#### What this task involves:
Leaving out all pictures, transcribe exactly the lines between the line with "The image size is (1114, 560)." and the last line of the records below, both included.

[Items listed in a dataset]
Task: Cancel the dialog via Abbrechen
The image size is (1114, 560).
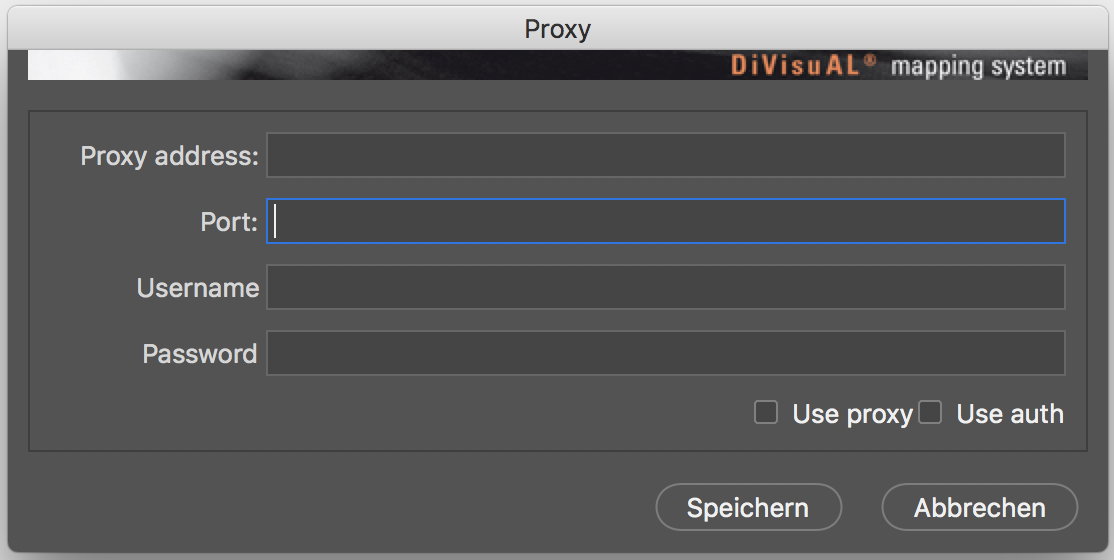Action: click(x=979, y=508)
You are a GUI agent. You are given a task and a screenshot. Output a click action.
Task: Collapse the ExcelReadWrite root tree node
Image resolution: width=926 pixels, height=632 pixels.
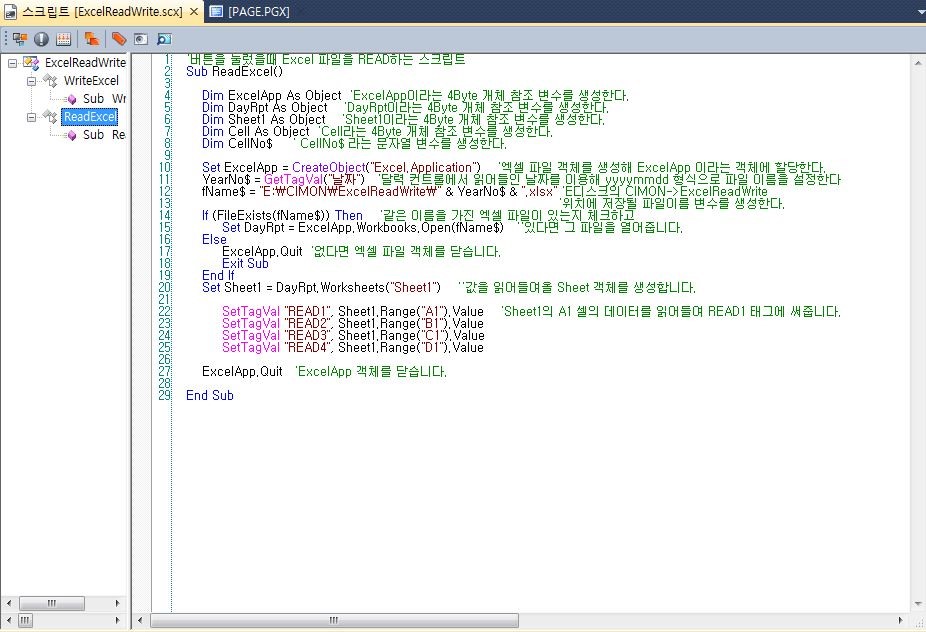click(x=13, y=63)
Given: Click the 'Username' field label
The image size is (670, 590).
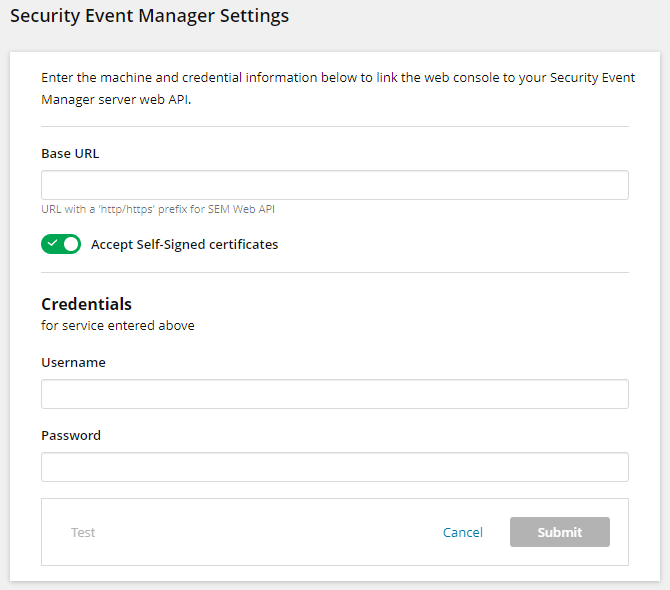Looking at the screenshot, I should [x=73, y=362].
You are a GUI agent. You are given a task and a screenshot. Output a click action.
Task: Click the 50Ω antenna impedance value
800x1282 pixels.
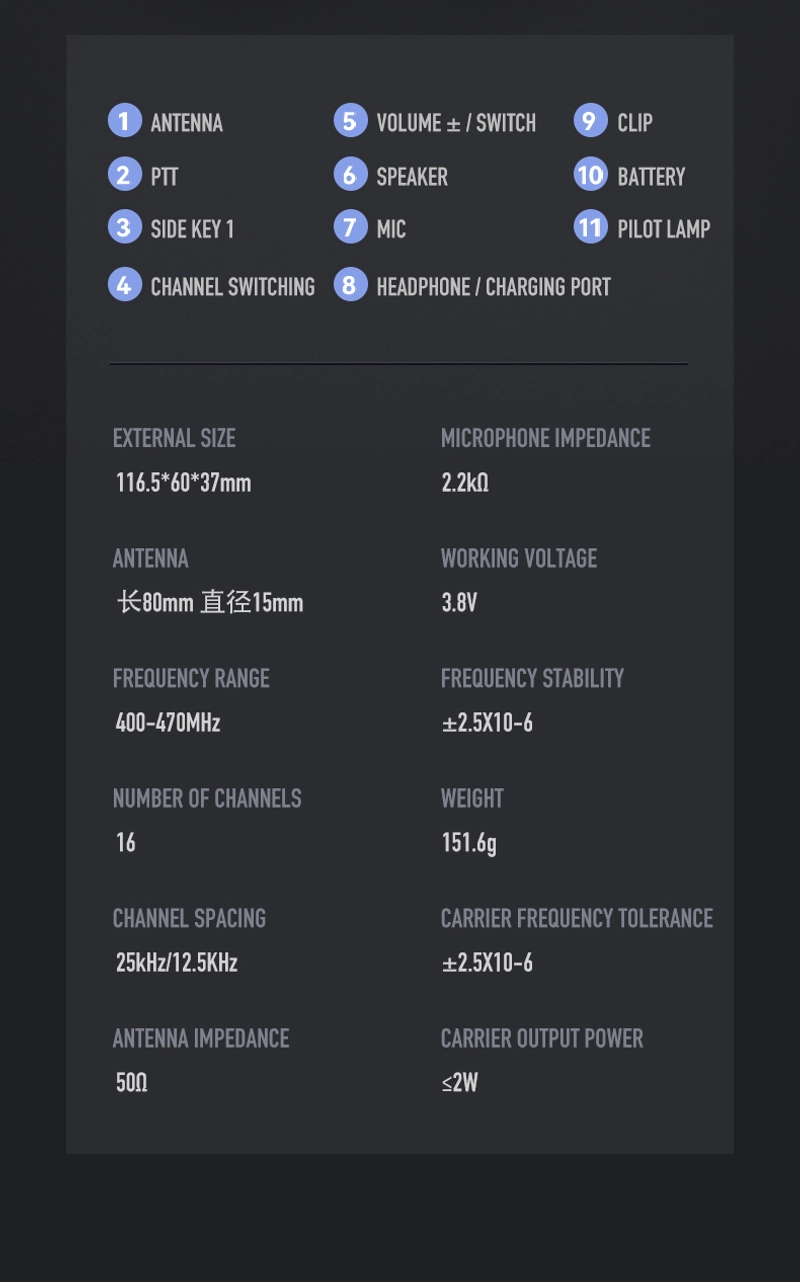132,1082
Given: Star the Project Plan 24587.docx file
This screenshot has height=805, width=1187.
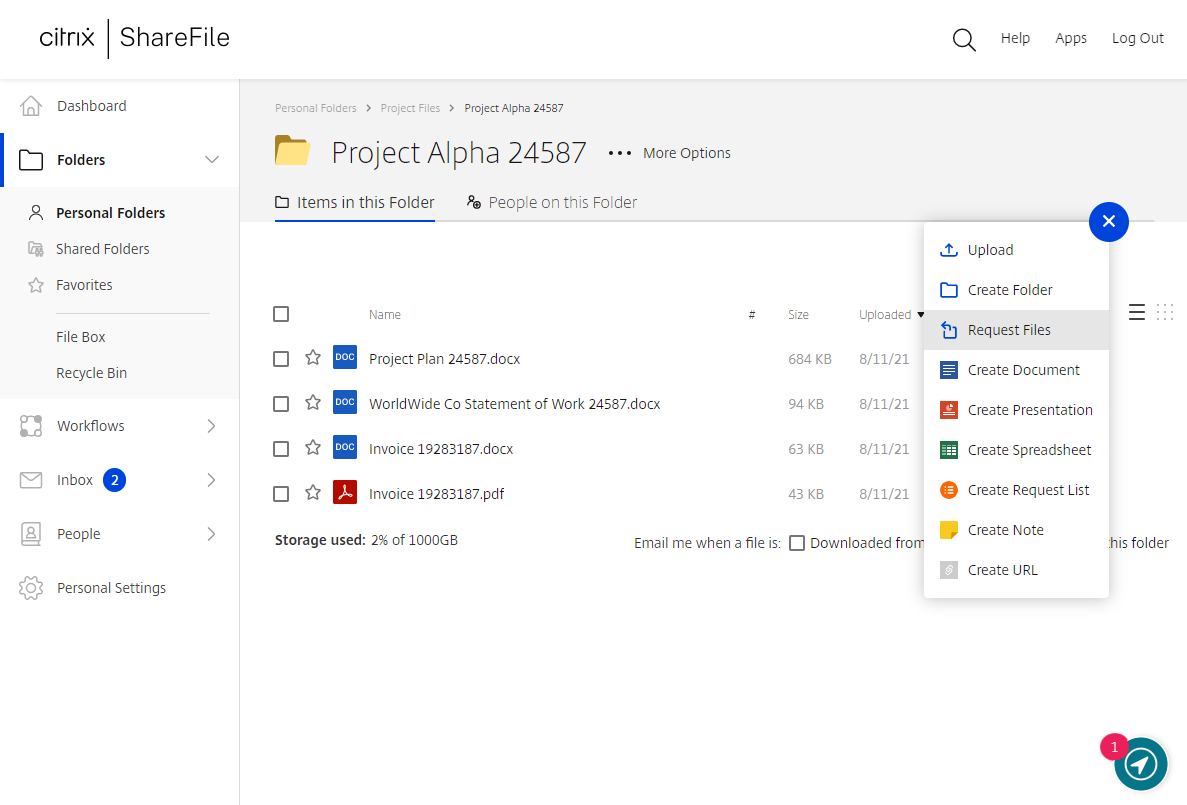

#### Result of the exercise:
The image size is (1114, 560).
Action: click(x=979, y=508)
You are a GUI agent. You are given a task and a screenshot. Output a click action.
Task: Collapse the ExcelReadWrite root tree node
Image resolution: width=926 pixels, height=632 pixels.
click(x=13, y=63)
Given: Click the 'Username' field label
The image size is (670, 590).
Looking at the screenshot, I should [x=73, y=362].
You are a GUI agent. You are given a task and a screenshot. Output a click action.
Task: Click the 50Ω antenna impedance value
800x1282 pixels.
132,1082
Given: Star the Project Plan 24587.docx file
This screenshot has height=805, width=1187.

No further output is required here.